Do this: Reproduce the material verbatim from its first line up to and including the line containing "click(x=188, y=864)".

Information given:

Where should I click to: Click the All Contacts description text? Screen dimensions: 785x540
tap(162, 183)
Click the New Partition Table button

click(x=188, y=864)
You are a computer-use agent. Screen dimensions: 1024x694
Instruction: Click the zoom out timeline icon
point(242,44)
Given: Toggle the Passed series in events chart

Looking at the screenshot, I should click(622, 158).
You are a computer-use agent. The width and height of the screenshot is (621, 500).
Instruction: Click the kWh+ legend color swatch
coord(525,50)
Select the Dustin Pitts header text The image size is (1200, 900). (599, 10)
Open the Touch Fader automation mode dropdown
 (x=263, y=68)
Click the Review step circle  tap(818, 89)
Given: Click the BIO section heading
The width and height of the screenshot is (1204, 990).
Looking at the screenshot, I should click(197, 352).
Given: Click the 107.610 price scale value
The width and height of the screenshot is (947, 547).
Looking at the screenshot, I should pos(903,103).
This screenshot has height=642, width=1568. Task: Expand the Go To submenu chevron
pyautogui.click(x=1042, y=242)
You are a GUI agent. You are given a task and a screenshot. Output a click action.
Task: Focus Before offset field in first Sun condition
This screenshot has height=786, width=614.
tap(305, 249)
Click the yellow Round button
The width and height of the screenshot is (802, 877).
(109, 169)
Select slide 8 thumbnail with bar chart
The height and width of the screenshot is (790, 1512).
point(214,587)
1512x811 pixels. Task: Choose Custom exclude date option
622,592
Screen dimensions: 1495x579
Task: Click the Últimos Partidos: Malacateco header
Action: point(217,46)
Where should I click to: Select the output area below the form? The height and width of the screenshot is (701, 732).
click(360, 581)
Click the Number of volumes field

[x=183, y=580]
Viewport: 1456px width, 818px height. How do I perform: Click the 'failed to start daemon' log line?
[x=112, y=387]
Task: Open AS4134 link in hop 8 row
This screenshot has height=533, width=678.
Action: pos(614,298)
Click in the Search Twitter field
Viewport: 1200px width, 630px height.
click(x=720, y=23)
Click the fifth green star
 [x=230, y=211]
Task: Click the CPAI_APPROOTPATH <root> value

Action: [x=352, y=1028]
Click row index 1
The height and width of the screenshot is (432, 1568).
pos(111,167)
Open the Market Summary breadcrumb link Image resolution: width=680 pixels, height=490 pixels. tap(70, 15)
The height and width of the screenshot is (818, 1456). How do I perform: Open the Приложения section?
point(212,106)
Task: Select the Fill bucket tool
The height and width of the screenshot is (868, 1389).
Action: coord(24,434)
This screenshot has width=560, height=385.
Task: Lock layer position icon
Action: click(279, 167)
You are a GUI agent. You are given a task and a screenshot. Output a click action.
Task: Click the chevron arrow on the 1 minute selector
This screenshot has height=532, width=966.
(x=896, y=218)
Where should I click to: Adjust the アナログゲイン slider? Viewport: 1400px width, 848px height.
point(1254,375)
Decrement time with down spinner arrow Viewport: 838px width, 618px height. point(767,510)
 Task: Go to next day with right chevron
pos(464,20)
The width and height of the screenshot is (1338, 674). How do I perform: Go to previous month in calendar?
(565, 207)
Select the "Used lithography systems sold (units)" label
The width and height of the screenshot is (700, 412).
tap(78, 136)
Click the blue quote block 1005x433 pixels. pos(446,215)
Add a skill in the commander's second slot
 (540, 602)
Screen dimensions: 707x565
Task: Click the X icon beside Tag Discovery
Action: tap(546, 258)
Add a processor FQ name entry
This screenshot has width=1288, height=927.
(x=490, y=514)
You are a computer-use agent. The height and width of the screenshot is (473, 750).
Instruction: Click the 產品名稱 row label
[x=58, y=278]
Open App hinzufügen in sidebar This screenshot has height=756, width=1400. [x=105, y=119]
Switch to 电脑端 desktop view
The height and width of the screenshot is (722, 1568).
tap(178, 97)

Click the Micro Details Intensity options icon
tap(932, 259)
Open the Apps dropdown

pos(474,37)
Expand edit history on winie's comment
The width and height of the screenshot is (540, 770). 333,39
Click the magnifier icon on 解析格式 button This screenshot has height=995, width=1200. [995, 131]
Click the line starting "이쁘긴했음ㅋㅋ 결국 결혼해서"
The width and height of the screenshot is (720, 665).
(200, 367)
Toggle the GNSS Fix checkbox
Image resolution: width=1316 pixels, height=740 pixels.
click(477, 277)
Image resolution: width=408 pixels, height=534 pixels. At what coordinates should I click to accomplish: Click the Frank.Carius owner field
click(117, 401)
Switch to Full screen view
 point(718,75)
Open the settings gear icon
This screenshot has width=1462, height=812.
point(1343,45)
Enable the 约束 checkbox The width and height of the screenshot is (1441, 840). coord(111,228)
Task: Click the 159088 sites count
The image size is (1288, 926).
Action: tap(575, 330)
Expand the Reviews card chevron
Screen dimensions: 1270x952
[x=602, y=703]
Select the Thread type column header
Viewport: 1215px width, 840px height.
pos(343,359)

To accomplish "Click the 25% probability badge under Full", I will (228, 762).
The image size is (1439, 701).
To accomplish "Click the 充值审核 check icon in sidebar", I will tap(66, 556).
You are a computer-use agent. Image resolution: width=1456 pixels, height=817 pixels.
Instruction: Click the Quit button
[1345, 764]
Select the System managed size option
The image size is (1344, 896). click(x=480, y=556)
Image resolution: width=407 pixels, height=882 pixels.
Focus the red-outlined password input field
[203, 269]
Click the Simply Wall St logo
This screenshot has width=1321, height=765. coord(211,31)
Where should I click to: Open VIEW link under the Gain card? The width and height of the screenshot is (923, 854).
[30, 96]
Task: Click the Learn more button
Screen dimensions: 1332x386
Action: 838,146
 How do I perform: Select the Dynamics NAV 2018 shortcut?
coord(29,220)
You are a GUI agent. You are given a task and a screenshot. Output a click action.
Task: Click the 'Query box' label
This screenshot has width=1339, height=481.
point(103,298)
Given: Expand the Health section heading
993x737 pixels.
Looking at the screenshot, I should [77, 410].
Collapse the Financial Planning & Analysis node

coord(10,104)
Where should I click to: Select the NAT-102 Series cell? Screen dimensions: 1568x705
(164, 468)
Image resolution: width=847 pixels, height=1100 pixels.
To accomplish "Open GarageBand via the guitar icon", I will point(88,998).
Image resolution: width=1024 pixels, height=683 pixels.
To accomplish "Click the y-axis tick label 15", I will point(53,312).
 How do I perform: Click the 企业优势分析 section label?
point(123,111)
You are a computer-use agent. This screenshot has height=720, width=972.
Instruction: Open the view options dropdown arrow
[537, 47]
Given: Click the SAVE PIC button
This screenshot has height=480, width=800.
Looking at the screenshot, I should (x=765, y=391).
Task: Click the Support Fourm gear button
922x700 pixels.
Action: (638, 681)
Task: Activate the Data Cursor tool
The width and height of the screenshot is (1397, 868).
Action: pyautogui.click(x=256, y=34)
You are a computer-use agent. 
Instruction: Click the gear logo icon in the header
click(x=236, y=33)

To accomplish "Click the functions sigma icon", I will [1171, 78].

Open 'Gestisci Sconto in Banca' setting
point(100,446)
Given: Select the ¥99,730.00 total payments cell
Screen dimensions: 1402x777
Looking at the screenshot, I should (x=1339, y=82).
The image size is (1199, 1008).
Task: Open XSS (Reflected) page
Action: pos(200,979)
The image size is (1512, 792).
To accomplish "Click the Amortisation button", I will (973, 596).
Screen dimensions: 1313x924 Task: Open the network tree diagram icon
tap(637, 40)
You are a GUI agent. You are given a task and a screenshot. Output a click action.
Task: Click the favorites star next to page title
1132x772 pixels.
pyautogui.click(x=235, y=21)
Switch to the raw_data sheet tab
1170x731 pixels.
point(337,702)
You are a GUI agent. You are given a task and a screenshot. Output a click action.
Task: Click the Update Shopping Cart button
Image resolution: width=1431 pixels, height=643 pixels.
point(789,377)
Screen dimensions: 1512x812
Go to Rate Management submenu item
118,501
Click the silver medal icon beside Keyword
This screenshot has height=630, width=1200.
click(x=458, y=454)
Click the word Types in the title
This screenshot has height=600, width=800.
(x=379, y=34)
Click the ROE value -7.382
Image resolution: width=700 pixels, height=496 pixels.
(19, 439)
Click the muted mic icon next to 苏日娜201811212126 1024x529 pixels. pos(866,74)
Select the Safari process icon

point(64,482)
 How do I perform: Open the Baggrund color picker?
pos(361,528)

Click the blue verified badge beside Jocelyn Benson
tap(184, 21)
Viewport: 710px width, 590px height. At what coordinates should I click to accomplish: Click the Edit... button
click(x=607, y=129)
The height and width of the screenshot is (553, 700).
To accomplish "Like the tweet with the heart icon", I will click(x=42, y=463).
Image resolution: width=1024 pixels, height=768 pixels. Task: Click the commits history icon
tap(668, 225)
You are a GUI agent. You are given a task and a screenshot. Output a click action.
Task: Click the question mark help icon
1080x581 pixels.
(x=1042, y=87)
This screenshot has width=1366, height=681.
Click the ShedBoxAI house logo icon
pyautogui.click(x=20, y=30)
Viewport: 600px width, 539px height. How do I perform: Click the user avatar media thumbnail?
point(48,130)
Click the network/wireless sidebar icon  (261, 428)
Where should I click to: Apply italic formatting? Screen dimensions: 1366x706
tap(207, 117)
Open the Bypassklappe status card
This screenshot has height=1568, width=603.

The answer:
Where should I click to: Click the All Contacts description text? Screen dimensions: 785x540
tap(162, 183)
Click the New Partition Table button

click(x=188, y=864)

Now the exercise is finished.